Progress Made, Challenges Ahead: A Black History Month Address from Hon. Donna Christensen
As this Black History Month draws to a close and those of us in health care take time to honor those whose work laid the foundation for health equity, we are compelled to assess how much progress has been made. We cannot deny that there has been movement, but the pandemic revealed just how superficial that progress has been.
To achieve health equity and eliminate disparities in access and health status requires a far deeper dive. The wide-spread activism we saw after too many police killings, the undeniable reality of inequity laid bare by the pandemic, and a new administration committed to bipartisanship and dedicated to equity and justice certainly gave us hope that it would happen.
We knew, despite the strong winds at our backs, it would not be easy. One early indication of this was a finding in our own research — one that could have been easily overlooked. In our 2021 Consumers for Quality Care survey, 75 percent of respondents acknowledged that a disparity in health care exists between people of different income levels, yet far fewer (50 percent) said that a disparity existed based on race and ethnicity. That this ignorance of the stark and longstanding realities of unequal access to quality and comprehensive health care still existed in 2021 was a clear message of the uphill battle we face to reach health equity in America — a country with all the knowledge, technology, and medical advancements to achieve it.
In addition to a deeper dive, we need a new paradigm rooted in a clearer understanding of the root causes of the health disparities that African Americans, Native peoples, and other communities of color suffer and die from in excess numbers every year.
For too long, the onus for our health has been put on the people and communities that have suffered under the disproportionate burden of disease.
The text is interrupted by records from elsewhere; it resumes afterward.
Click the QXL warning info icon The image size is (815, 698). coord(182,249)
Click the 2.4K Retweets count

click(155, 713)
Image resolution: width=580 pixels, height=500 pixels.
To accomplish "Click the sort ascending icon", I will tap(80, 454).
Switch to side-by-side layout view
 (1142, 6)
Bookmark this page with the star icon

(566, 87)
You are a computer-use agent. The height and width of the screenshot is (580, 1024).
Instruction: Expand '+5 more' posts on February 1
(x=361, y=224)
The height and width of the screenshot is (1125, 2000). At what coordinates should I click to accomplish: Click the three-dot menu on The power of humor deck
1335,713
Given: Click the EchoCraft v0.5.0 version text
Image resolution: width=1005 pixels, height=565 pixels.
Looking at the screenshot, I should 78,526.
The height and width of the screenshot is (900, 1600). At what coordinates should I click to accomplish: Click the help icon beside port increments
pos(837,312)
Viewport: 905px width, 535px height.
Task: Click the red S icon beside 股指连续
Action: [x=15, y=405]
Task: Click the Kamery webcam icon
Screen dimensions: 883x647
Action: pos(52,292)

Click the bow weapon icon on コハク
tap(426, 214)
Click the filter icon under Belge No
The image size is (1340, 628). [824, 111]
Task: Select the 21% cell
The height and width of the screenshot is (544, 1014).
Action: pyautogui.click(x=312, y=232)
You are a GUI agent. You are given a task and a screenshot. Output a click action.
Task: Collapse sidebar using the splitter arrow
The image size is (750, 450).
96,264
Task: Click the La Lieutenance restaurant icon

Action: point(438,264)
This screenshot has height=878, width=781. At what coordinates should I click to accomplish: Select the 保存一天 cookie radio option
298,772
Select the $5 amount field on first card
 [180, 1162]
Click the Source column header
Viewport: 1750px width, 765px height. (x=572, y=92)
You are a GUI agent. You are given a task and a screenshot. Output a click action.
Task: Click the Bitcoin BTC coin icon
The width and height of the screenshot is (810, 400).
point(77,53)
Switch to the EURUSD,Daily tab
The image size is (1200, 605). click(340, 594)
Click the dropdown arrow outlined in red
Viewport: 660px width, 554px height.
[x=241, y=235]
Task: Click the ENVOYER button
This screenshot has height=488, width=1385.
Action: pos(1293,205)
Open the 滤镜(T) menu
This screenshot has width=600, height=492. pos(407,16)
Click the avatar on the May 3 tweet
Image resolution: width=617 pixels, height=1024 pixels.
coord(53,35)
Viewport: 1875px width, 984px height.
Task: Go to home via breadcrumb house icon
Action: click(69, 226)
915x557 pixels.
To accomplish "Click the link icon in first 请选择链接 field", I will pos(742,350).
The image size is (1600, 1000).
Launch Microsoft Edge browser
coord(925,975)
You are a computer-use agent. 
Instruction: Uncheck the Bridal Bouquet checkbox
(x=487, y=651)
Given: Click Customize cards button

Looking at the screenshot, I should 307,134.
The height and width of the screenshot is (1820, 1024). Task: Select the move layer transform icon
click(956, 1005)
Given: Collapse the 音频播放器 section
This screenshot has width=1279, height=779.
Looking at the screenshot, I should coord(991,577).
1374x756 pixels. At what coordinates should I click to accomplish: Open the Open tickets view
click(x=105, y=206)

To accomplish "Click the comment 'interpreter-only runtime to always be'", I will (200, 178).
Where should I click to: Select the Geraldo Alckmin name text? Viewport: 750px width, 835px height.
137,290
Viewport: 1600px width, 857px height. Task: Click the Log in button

While we all must accept some degree of personal responsibility for our own health, it is time for the “system” to accept its duty to ensure that health care is a right for everyone in this country and that all people — regardless of race, ethnicity, or income level — have access to the quality, affordable health care they need.
To effect real and sustainable change in the health of every community and demographic, we have a responsibility to ensure that their living and working environment is such that it supports health and wellness. The social, economic, and environmental determinants of health must be addressed and racism and discrimination in health care and all other facets of life must be eliminated. Equity will never be achieved otherwise.
Yes, there must be affordable and reliable insurance and full Medicaid expansion, and people of color must have adequate access to hospital services and other providers, but there are a number of factors which must be considered:
People of color cannot be healthy if they are more likely to live in areas where pollution is high, and where they are at higher risk for the adverse impacts of climate change. Future generations of African Americans have even more to worry about; More than half of African Americans live in the South, which will see more increased natural disasters, hurricanes, and flooding as a result of climate change.
We cannot be healthy if nutritious foods are not within reach. Food insecurity, or a lack of consistent access to enough food for a healthy lifestyle, disproportionately targeted African Americans and other racial minority groups.
We cannot be healthy if our communities are bombarded with alcohol and cigarette advertising and where both are more accessible than fresh fruit and vegetables. In 2009, African American youth witnessed 32 percent more alcohol ads in magazines and 17 percent more on television than American youth overall.
We cannot be healthy if segregation limits access to needed services and locks generations into poverty because of the lack of economic opportunity. African Americans are the poorest ethnic group in America with the lowest median household income and the least resources available to them. Additionally, Residential segregation has led to a lack of hospitals and primary care providers in majority African American areas.
It is hard to be healthy when education systems in communities of color are underfunded, understaffed, and under-equipped — leading, inevitably, to inequity. The Black male youth is less likely to participate in AP courses, less likely to participate in magnet programs, and more likely to attend a school with few resources. These substandard K-12 education system in communities of color are not producing doctors and other health care providers that share the race, ethnicity, language and culture with us. Providers that look like us help to build the trust that is fundamental to our relationship with the health care system. Racial minorities are more likely to choose medical professionals of their own race. Alarmingly, African Americans account for 12.6% of the US population, but only 4.4% of the medical field. This is not by chance. We are not giving African American youth the resources and support to achieve medical careers.
It is impossible to be at our optimal health when faced with ongoing — and now increasing — racial trauma that damages our physiology and even our genetics, making us more susceptible to chronic disease, disability, and mental illness. The duration of the trauma is directly proportional to its impact, thus affecting this country’s indigenous populations (American Indians, Native Alaskans, and Hawaiians) and those of us of African descent the most.
In a country where there is an increasingly unhealthy relationship to the truth and where the lies are directing increasing animosity against people of color, the work toward health equity will be harder than ever. But the history we have just revisited this Black History Month should be all the inspiration we need to overcome any obstacle put before us, just as generations before us have done.
The Honorable Donna M. Christensen is a member of the Consumers for Quality Care board. She retired in 2015 from the U.S. House of Representatives, where she served nine terms. She is the first female physician to serve as a member of the history of the U.S. Congress.